Подозрительность в её душе, правда, так и не погасла, но Эрагон уже понимал, что она верит его словам: ведь солгать на древнем языке он не мог. Хотя он и не сумел сказать ей, что не причинит ей никакого вреда. Она поняла только, что он, Эрагон, считает себя её другом и для него это действительно так, хотя сама она может считать и иначе. Древний язык поистине не знает пределов в значении своих слов, думал Эрагон. Хоть бы у неё хватило любопытства, чтобы рискнуть и хоть немного ослабить свою чудовищную хватку!
Она рискнула.
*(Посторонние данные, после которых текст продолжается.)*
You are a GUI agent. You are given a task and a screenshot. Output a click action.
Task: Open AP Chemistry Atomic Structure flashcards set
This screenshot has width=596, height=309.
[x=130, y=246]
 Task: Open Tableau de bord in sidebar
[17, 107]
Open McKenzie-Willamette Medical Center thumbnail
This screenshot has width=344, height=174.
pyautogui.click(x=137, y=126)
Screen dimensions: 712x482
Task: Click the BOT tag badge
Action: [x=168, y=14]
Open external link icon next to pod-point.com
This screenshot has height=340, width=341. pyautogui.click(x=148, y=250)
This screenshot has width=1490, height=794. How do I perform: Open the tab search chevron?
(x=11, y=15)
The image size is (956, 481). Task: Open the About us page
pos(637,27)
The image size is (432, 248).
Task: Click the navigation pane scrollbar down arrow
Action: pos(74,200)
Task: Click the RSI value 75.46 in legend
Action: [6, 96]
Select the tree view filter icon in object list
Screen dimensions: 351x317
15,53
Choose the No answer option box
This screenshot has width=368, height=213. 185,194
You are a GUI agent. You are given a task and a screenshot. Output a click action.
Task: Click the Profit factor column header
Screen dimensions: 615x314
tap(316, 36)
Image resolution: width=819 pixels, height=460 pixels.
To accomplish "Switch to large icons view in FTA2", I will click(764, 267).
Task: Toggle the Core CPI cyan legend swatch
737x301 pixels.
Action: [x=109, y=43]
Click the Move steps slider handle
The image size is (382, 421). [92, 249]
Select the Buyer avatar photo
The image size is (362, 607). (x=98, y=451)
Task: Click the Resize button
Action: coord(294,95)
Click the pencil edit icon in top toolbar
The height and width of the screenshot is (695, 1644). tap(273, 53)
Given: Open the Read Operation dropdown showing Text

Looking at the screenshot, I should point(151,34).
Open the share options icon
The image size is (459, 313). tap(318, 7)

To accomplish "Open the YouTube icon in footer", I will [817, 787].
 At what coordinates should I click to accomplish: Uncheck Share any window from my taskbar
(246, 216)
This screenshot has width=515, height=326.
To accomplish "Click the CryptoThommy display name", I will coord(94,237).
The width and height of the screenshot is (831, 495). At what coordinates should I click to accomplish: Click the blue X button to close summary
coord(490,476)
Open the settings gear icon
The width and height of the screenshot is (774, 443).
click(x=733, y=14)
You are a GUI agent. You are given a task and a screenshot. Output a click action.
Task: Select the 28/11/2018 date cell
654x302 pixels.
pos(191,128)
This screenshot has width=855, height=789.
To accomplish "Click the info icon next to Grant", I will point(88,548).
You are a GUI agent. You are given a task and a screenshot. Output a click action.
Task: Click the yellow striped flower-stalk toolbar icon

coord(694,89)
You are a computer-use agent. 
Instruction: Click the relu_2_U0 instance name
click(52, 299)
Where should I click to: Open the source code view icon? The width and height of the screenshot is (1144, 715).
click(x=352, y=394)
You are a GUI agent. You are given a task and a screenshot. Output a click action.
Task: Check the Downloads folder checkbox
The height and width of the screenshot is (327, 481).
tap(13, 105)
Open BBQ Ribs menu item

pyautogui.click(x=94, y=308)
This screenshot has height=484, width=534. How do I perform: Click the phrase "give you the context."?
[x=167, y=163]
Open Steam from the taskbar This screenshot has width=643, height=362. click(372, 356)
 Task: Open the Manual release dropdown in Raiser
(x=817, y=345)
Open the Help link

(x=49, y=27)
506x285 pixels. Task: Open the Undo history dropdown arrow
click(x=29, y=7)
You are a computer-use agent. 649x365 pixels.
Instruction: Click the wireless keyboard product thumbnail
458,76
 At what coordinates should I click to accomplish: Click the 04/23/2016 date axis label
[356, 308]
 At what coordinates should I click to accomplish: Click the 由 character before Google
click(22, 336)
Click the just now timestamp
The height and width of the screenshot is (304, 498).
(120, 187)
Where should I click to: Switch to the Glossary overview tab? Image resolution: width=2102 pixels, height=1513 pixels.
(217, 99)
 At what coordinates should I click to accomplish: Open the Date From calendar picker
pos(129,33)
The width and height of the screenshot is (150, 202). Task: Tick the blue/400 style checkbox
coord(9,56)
Хватка ослабела, установленные ею мысленные барьеры понемногу отступили. Эльфийка осторожно позволила ему коснуться своей души — так два зверя обнюхивают друг друга, встретившись впервые. По спине Эрагона пробежала холодная струйка пота. Душа эльфийки была ему совершенно чужда. Она представлялась ему неким безграничным пространством, в котором живёт память о многих тысячелетиях. Какие-то тёмные мысли маячили вдали, не позволяя себя прочесть, какие-то тайные знания народа эльфов лишь слегка касались сознания Эрагона, и от этих прикосновений он чувствовал себя маленьким и жалким… Но сквозь все эти неприятные ощущения к нему словно пробивалась некая прекрасная, но далёкая мелодия, составлявшая сущность её души.